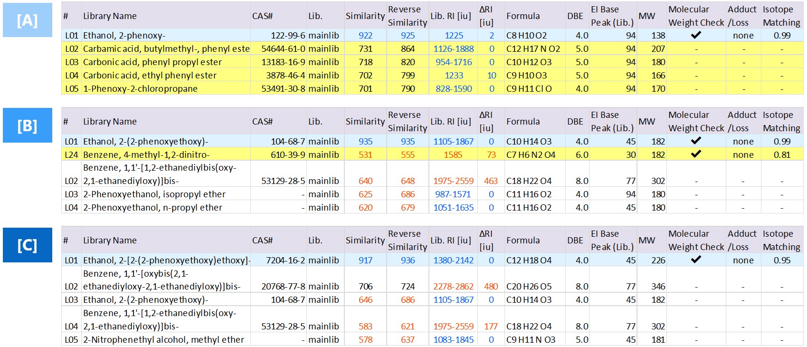Viewport: 807px width, 347px height.
Task: Click the Lib. RI value 1225
Action: pyautogui.click(x=454, y=35)
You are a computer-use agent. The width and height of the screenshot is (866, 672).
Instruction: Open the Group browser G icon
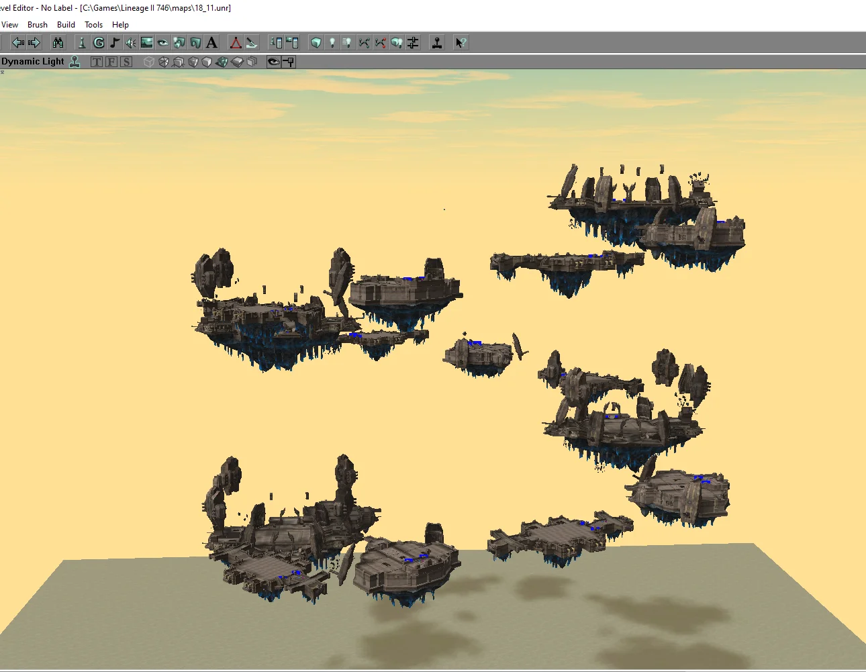99,43
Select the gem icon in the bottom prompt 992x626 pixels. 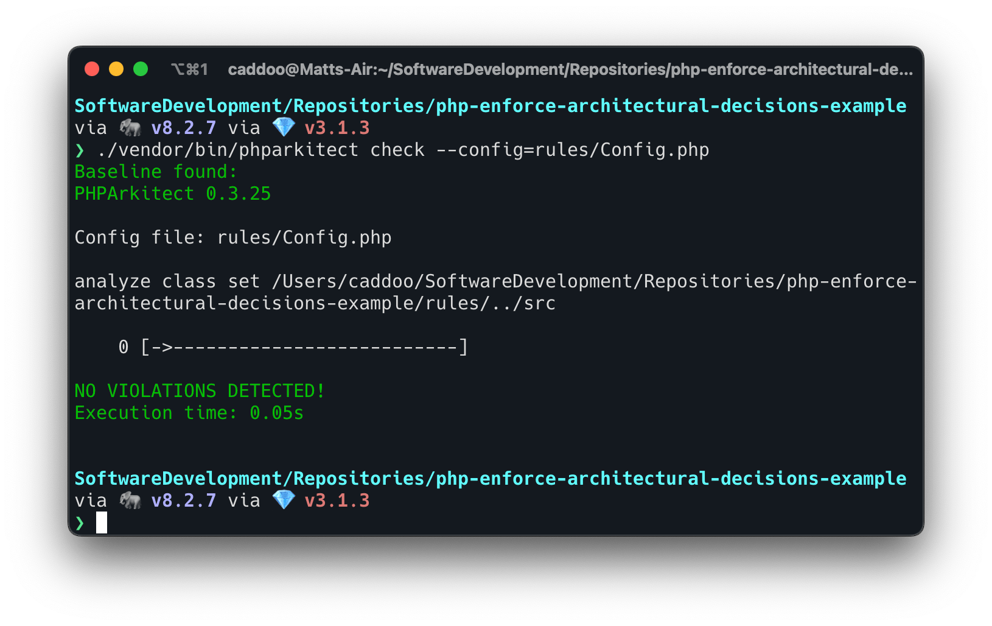[x=285, y=499]
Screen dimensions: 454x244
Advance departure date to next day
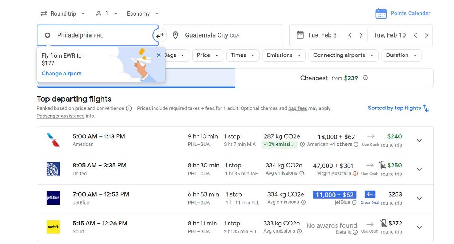click(361, 35)
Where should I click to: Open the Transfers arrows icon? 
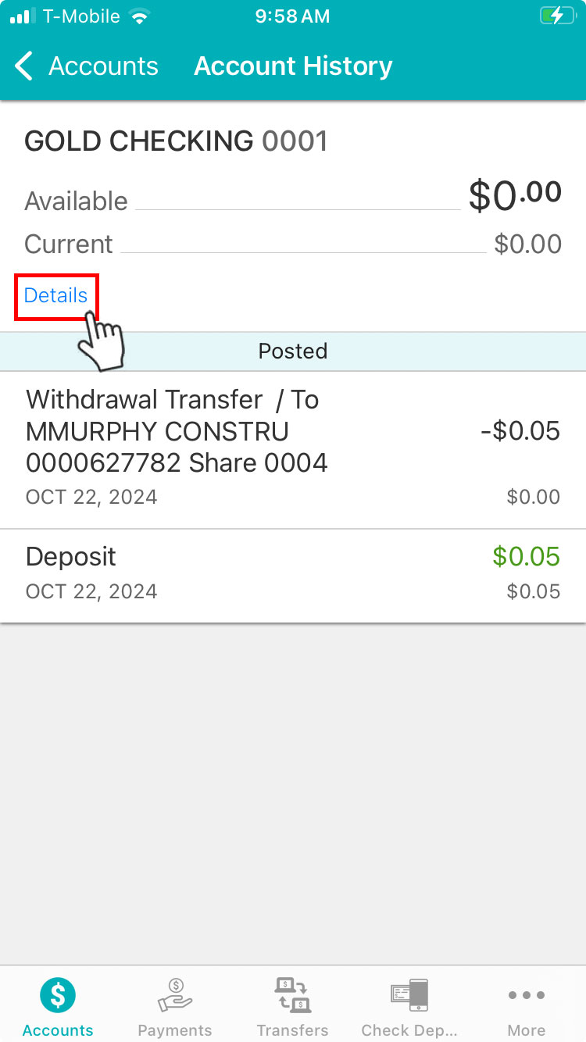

---

### [Prompt]
Please transcribe, word for word, every line from the one containing "Advance departure date to next day" through the last line of the records, both included, and leave the pictures out.

### [Task answer]
Advance departure date to next day
click(361, 35)
Where should I click to: Open the Transfers arrows icon? 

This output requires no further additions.